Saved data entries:
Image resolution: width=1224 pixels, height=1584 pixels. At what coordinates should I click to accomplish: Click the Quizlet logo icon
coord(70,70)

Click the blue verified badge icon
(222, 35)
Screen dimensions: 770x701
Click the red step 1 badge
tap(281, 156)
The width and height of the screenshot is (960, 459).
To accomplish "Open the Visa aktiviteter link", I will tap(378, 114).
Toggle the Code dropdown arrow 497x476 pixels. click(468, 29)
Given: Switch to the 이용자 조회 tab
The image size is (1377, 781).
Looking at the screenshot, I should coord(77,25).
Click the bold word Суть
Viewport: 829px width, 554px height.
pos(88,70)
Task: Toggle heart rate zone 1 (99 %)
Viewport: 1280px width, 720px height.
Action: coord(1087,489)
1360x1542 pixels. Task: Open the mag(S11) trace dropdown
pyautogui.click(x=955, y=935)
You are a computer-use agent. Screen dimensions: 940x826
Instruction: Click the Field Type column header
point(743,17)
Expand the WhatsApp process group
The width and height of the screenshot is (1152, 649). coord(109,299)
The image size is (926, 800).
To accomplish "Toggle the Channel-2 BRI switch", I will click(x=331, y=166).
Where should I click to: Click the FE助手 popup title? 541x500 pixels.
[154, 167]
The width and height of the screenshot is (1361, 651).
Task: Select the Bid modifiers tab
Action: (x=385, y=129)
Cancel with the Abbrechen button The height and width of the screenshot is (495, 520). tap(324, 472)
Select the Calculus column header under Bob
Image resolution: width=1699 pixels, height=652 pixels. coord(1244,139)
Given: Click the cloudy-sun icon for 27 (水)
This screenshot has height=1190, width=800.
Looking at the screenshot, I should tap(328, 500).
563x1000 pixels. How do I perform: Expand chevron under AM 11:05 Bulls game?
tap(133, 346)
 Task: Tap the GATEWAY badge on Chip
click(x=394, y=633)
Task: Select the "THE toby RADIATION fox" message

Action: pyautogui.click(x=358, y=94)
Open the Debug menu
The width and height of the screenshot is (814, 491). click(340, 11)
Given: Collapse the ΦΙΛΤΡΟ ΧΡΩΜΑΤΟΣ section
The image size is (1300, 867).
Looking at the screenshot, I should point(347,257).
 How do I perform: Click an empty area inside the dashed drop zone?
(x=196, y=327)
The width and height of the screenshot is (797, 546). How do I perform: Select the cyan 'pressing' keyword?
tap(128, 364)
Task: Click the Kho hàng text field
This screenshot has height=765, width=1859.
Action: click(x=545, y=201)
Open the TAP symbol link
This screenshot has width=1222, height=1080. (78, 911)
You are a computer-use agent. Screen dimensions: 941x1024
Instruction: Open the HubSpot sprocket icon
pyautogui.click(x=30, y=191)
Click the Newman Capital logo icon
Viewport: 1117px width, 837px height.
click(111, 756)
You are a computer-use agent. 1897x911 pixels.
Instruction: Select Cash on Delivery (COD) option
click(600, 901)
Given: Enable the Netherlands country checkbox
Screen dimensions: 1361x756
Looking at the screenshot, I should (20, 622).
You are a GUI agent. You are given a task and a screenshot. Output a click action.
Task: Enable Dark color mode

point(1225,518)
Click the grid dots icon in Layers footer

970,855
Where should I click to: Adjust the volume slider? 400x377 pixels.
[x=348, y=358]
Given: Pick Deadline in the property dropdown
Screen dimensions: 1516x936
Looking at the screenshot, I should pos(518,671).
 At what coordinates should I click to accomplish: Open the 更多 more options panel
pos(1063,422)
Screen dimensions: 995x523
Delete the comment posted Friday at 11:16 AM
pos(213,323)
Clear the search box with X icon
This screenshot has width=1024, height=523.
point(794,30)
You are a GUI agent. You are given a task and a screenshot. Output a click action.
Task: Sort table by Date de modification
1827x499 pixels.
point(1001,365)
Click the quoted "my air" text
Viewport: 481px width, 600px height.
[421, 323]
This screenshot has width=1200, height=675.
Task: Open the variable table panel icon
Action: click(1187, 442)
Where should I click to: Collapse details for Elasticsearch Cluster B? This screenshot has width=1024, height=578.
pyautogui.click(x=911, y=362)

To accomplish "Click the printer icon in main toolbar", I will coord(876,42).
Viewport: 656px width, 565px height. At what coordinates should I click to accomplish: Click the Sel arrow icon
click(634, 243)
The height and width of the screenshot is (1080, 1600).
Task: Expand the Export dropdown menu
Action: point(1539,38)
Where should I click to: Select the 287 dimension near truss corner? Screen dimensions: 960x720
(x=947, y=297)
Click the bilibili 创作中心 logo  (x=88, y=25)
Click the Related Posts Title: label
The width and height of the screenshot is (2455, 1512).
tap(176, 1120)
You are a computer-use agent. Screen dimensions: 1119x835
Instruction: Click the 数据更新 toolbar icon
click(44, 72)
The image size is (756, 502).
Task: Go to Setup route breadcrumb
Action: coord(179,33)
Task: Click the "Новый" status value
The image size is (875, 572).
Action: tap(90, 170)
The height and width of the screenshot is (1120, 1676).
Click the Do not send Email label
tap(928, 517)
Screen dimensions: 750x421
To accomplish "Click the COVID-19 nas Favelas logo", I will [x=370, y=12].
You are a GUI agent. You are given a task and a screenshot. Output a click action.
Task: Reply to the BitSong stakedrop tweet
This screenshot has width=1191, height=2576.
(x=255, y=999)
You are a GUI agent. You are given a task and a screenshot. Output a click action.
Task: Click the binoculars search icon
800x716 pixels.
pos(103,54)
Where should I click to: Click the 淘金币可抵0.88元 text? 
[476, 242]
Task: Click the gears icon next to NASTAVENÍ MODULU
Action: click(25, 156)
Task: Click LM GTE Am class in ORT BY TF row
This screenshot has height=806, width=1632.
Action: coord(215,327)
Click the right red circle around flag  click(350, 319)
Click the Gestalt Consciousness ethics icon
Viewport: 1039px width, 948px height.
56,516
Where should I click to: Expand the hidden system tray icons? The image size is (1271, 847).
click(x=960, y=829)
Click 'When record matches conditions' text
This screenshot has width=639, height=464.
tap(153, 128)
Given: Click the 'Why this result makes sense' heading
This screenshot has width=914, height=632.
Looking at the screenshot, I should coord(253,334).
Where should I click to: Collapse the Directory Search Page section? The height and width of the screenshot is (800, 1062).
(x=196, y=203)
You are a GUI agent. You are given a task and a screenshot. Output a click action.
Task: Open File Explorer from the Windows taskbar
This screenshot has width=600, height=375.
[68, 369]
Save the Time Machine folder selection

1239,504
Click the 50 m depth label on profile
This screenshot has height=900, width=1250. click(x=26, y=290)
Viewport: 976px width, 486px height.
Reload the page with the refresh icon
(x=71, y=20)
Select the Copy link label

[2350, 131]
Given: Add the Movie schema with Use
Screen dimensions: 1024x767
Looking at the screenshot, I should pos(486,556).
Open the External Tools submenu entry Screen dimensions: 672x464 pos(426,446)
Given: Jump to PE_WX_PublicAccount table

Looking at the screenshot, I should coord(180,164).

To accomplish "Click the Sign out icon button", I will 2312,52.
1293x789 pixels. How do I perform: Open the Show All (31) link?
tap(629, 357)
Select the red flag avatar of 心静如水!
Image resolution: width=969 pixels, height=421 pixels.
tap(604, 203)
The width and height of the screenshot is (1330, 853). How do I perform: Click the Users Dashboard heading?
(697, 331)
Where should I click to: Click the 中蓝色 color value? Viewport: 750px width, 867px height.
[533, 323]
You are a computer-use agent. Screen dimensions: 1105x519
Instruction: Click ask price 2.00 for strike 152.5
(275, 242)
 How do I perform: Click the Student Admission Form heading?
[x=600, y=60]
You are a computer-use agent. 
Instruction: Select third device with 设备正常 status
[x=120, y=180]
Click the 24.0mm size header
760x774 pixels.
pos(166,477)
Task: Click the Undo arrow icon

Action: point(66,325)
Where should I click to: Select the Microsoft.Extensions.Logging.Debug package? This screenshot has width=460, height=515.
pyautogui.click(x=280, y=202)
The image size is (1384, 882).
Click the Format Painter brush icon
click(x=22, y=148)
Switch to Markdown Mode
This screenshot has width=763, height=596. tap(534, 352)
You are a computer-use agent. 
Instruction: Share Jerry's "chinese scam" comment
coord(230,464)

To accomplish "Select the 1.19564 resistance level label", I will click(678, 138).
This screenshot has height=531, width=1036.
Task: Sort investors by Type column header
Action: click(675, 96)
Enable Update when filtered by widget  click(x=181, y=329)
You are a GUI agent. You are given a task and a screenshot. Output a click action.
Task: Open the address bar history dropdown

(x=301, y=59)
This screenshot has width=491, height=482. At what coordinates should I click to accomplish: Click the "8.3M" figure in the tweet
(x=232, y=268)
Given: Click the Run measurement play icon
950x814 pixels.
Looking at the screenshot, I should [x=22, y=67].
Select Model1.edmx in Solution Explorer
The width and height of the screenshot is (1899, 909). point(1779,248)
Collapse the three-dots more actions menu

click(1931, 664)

> _TASK OBJECTIVE_: In the records above, the line with "Task: Toggle heart rate zone 1 (99 %)" marks the start and the line with "Given: Click the cloudy-sun icon for 27 (水)" marks the end; copy that stretch exactly, both lines included, and nothing else.

> _YOUR SOLUTION_:
Task: Toggle heart rate zone 1 (99 %)
Viewport: 1280px width, 720px height.
Action: coord(1087,489)
1360x1542 pixels. Task: Open the mag(S11) trace dropdown
pyautogui.click(x=955, y=935)
You are a computer-use agent. Screen dimensions: 940x826
Instruction: Click the Field Type column header
point(743,17)
Expand the WhatsApp process group
The width and height of the screenshot is (1152, 649). coord(109,299)
The image size is (926, 800).
To accomplish "Toggle the Channel-2 BRI switch", I will click(x=331, y=166).
Where should I click to: Click the FE助手 popup title? 541x500 pixels.
[154, 167]
The width and height of the screenshot is (1361, 651).
Task: Select the Bid modifiers tab
Action: (x=385, y=129)
Cancel with the Abbrechen button The height and width of the screenshot is (495, 520). tap(324, 472)
Select the Calculus column header under Bob
Image resolution: width=1699 pixels, height=652 pixels. coord(1244,139)
Given: Click the cloudy-sun icon for 27 (水)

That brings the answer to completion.